I would like to question you on what you mean by “good faith”, are you then saying that there exists such a thing as “bad faith” – what is that? Who decides what is good or bad? What criteria do they use? On what authority and with what agenda?
“Religious traditions and their scriptures are nurseries” – so what about those whose faith has no religious tradition (whatever that actually is), or scripture per se, those who consider in all seriousness punk rock, heavy metal, jedi as their genuine spiritual path in life – they have no space in your vision? No role to play? The purpose of a nursery is to grow something until it is strong enough to be planted or placed in a much harsher environment, are you therefore arguing that ‘religion’ is only for the very weak and immature and once you have grown past that need then you can be placed into the real world?
While these are laudable sentiments, perhaps, in your vision of a common faith you are not actually defining any of them – what is inclusive justice? How do we create something when we have vastly different histories and experiences of justice, never mind iterations of what the very term itself means.
Categories exist because we created them to serve a purpose, seeking to move beyond them requires a deep understanding of what they do, why and the implications and outcomes.
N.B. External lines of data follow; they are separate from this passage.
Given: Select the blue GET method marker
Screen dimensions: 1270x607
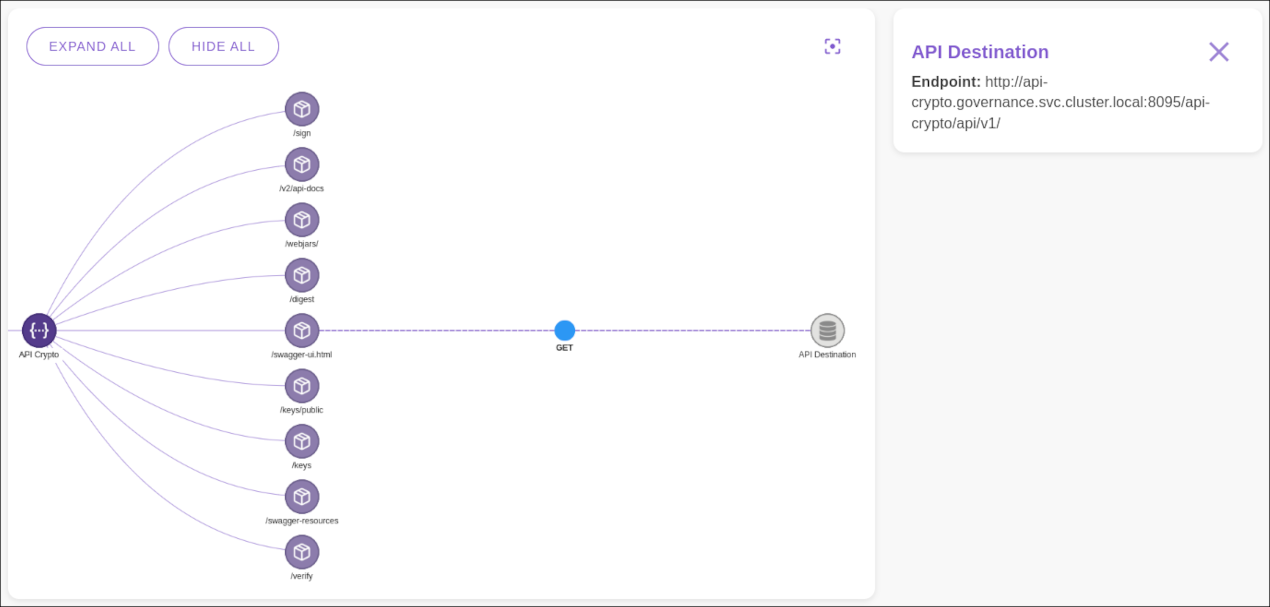Looking at the screenshot, I should click(x=565, y=330).
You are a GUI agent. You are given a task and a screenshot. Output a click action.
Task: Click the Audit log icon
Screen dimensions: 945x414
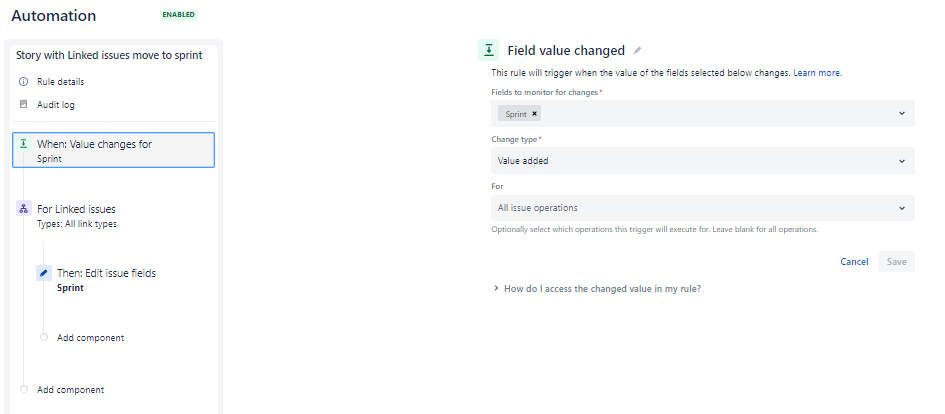(x=24, y=104)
Nice words do not that provide, otherwise the world would have had perfection since the era of the Romantics. Define what you mean, engage with its implications and corollaries and then, perhaps, we might have something to work on for the future.
In response to your comment:
There is no record of any of the group having worn burqas of any colour or made any comment or protest about the oppression of women in Afghanistan.’
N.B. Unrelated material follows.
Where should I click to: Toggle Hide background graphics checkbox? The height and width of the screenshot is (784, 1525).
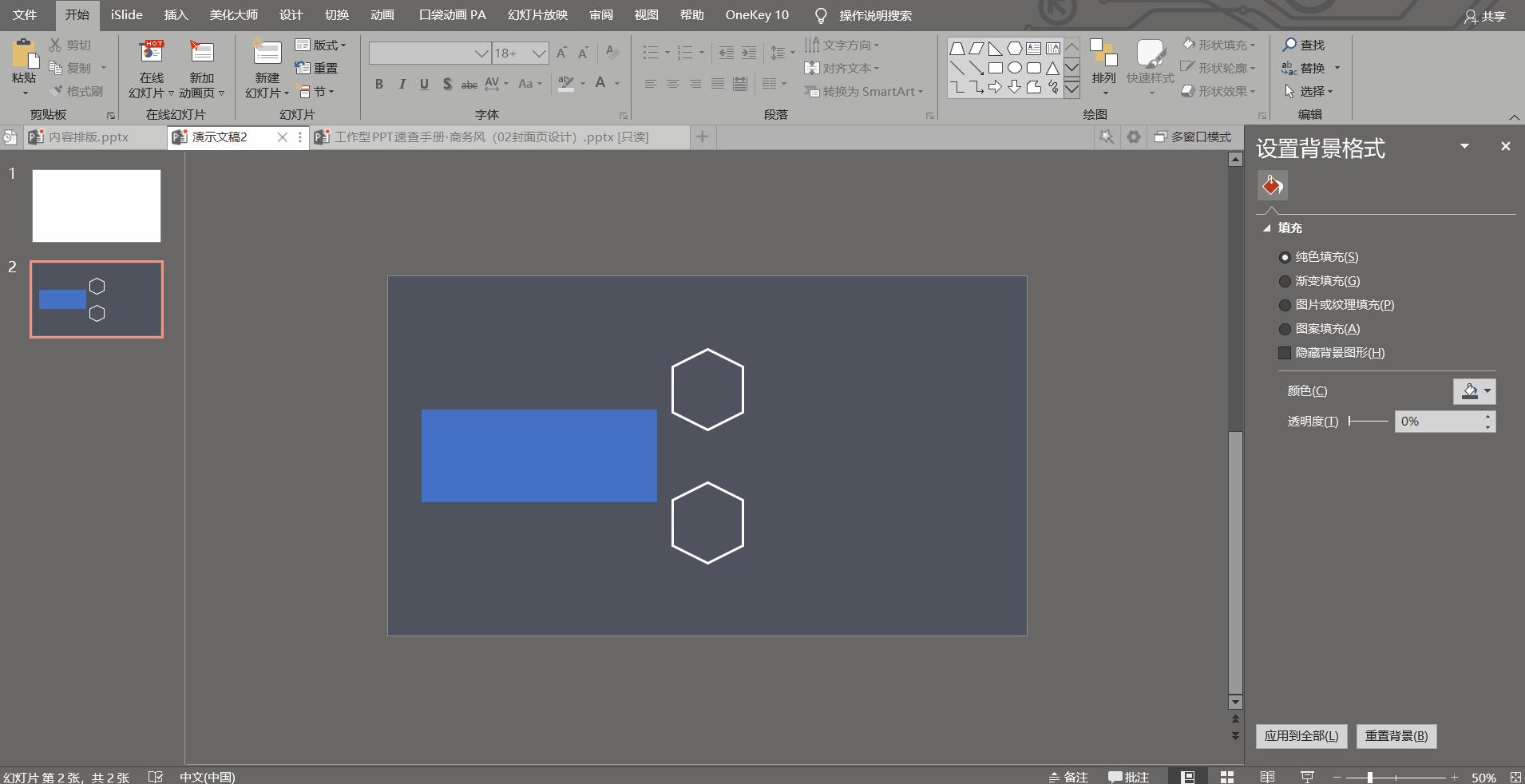click(x=1285, y=353)
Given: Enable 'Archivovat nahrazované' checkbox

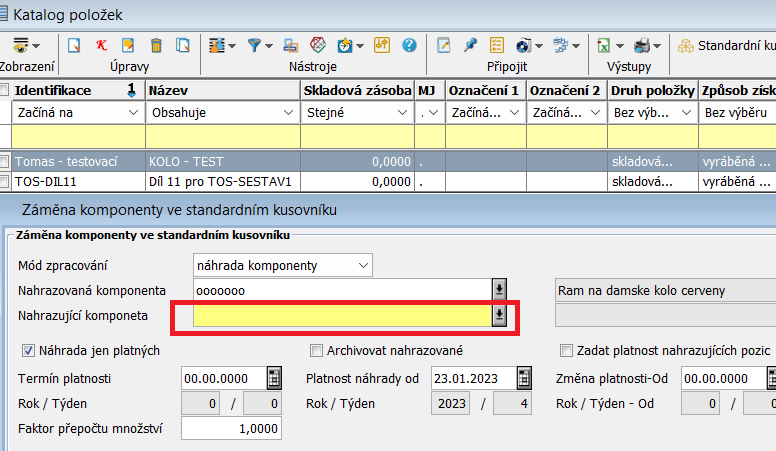Looking at the screenshot, I should pos(317,351).
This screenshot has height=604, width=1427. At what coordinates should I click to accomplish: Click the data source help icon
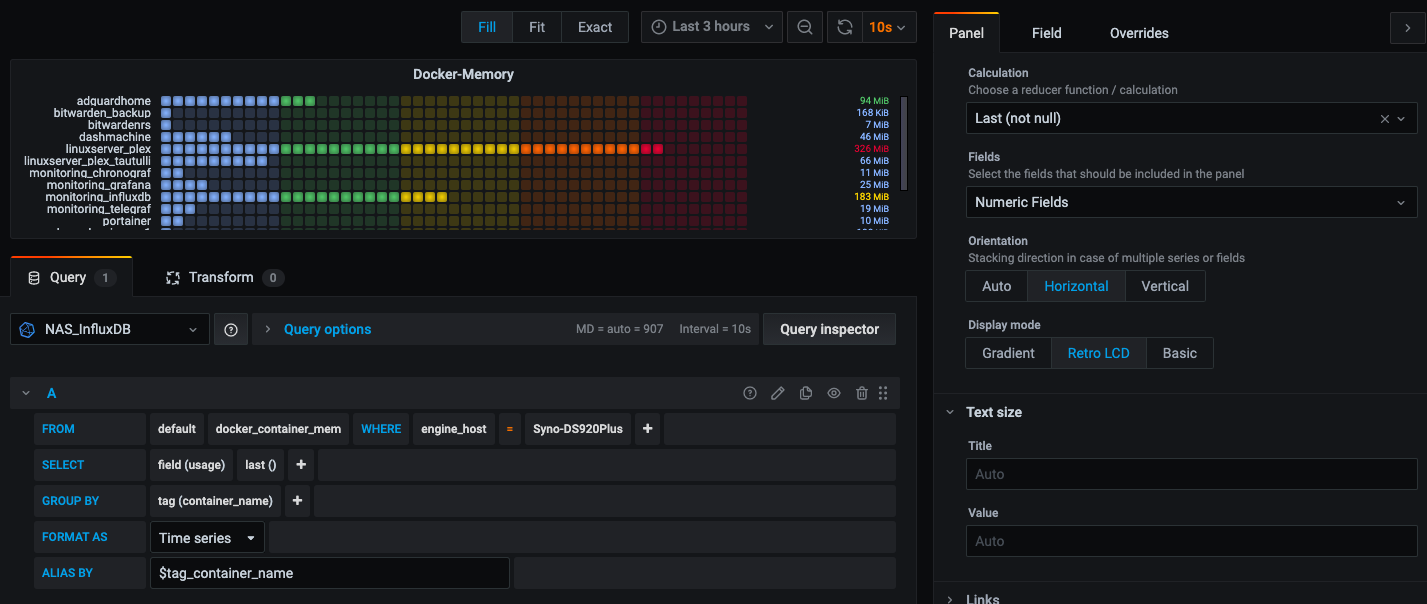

I would respectfully point out that there is in a fact a video on the Shannonwatch website which shows women dressed in white burkas.
See the video ‘Women’s Peace Camp 6-7 March 2010’ http://www.shannonwatch.org/page/videos
I would also like to add that the reference to burqas and Afghanistan is not a contrived add-on, it is integral to the Shannon watch project. In Dec. 2014 it was reported in The Irish Times that ‘Secret US military flights that refuelled in Shannon during America’s “war on terror” were never checked at the airport, according to a former pilot who flew military personnel to Afghanistan… The Rendition Project, a database compiled by two UK-based academic researchers who tracked 200 aircraft linked to CIA missions and Reprieve, a human rights legal charity, have identified 11 planes landing at Irish airports between 2002 and 2004 which, based on evidence available to them, suggests that the aircraft were on their way to, or on their way back from, known renditions of detainees… A report released by Democrats on the US Senate intelligence committee on Tuesday revealed how detainees were tortured at these sites using techniques that were “brutal and far worse than the CIA represented” under the “renditions, detentions and interrogations” programme.’ http://www.irishtimes.com/news/ireland/irish-news/us-military-flights-not-checked-in-shannon-says-pilot-1.2035089
The link is there between Shannon Airport and Afghanistan; this link is reflected in Deborah Stockdale’s work.